The dynamic range is okay at roughly 101 db.
You could not say it has nearly that much effective dynamic range using the coax input.
For positives, it looks nice.
It has a simple easy to use UI.
It sets up much easier than most pre/pros for video.
It is less expensive than most other options by 300%.
Emo-Q speaker correction is simple and works very nicely. It isn't the best, but mostly is good.
The PEQ option is terrific. You can set several parametric EQ points and all the parameters to your needs.
Then I think of looking into the manual. You'll find the specifications …...well wait a minute…..well …..well there aren't any. None listed.
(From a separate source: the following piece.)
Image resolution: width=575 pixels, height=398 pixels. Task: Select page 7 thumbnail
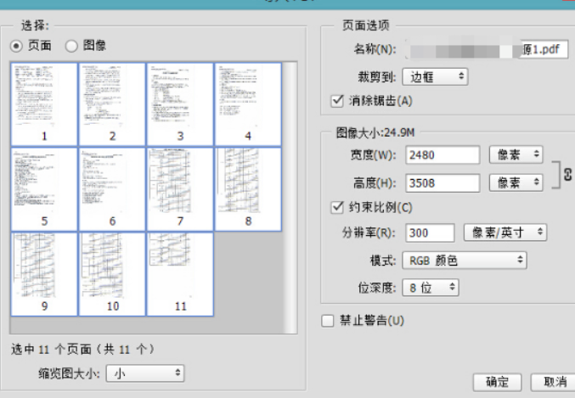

I now think I know why that is.
Perusing the Emotiva lounge forums, one can find where it has 3 volt output. Not mentioned is if you go above 2.23 volts you are going to get horrendous distortion. I've seen a couple people say the output is only clean to 68 or so on the volume reading. Which is true. I don't know if they measured it or just heard it (it isn't too subtle to hear).
Then I recall reading a review (which I don't remember which audio/video mag it was in). It stated the 2nd harmonic at 2 volts is -98 db and you simply don't have to worry about distortion with the UMC200. With a volume setting of 68 I get 2 volts out and on 1 khz the second harmonic is -98 db. Now the author either was told that by Emotiva ( in which case he was simply mister ad copy) or he measured it. If he measured it, he had to see the 3rd harmonic was -79 or -80 db and the 5th was -84 db. Which means he lied to the reader to make Emotiva look better than it was and let the reader assume distortion was that or lower. I used to give publications and manufacturers the benefit of the doubt on such things. Yet I continually run into cases where one or both are just trying to sell you a story and are not being honestly transparent.
Used from its HDMI inputs the Emotiva UMC200 isn't bad. It could be better. For the price similar options are very limited. Mostly to Outlaw units and older Anthem pre/pros. One of which appears to be the same exact unit with their name on it, but fewer features (mainly no PEQ). So in that context the UMC200 could be worthwhile for someone wanting a video pre-amp who doesn't want to spend $1500 or more. The UMC200 has been discontinued. It has been replaced by the very similar looking MC700 for $699. I wonder if the unit performs better for audio?